Exercise ->
Make an exact copy of the lines from the one containing "You are a computer-use" through the end of the records below, and leave out every picture.
── Records to process
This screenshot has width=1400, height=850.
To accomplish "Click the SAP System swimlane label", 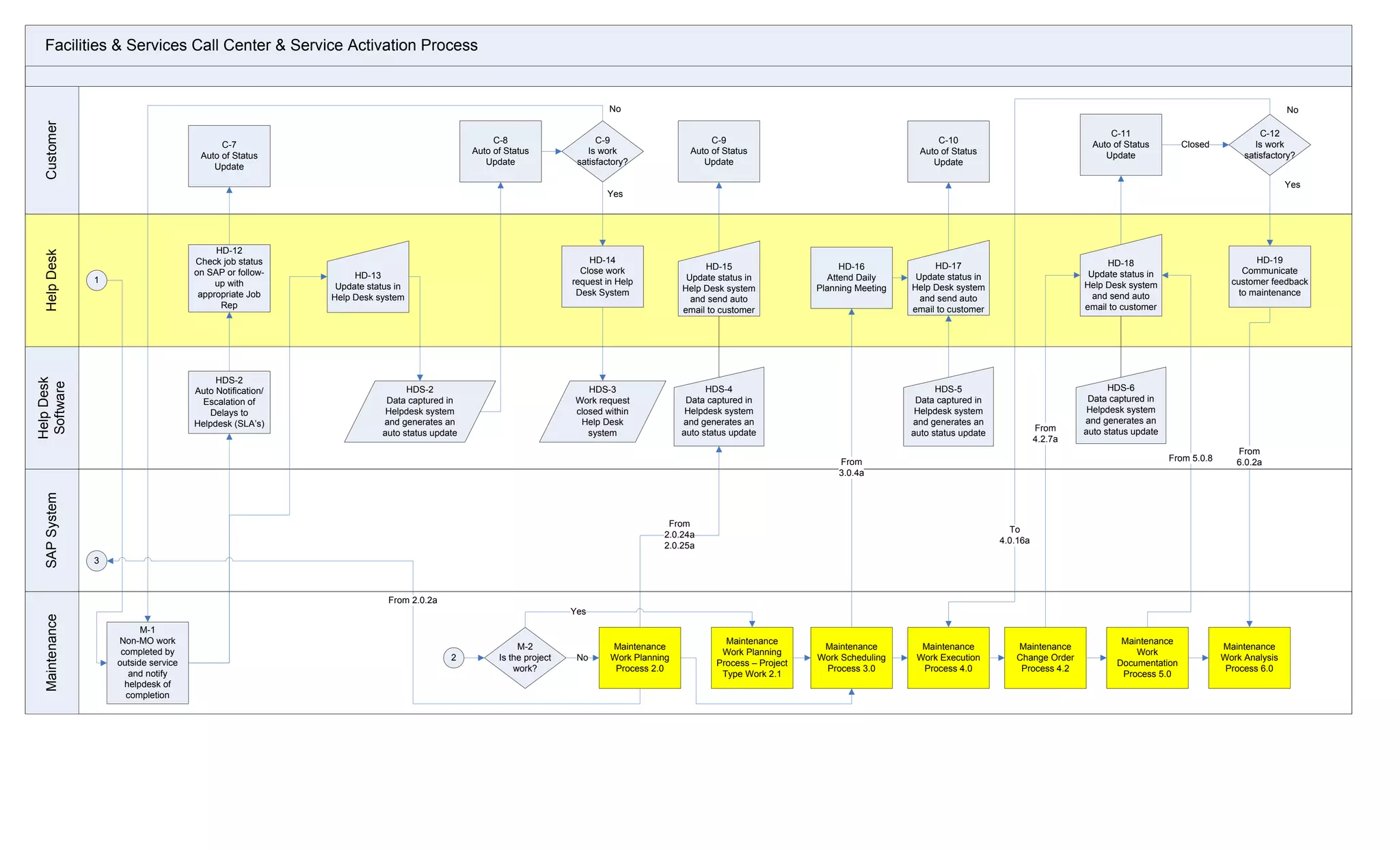I will (x=51, y=530).
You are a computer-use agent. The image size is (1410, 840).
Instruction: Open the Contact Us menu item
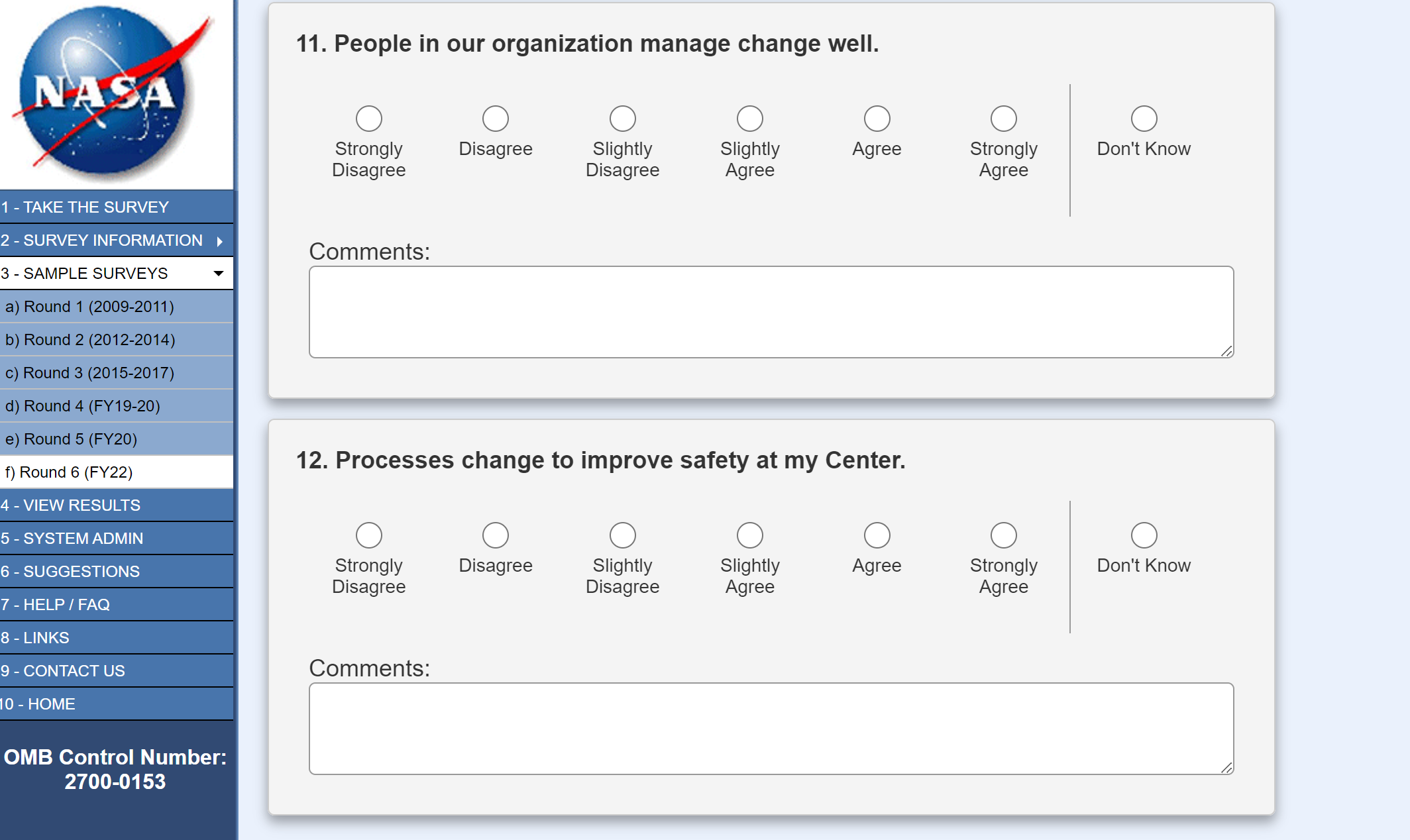click(x=63, y=671)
────
Answer ->
You are a computer-use agent. The image size is (1410, 840).
Instruction: Open the Contact Us menu item
click(x=63, y=671)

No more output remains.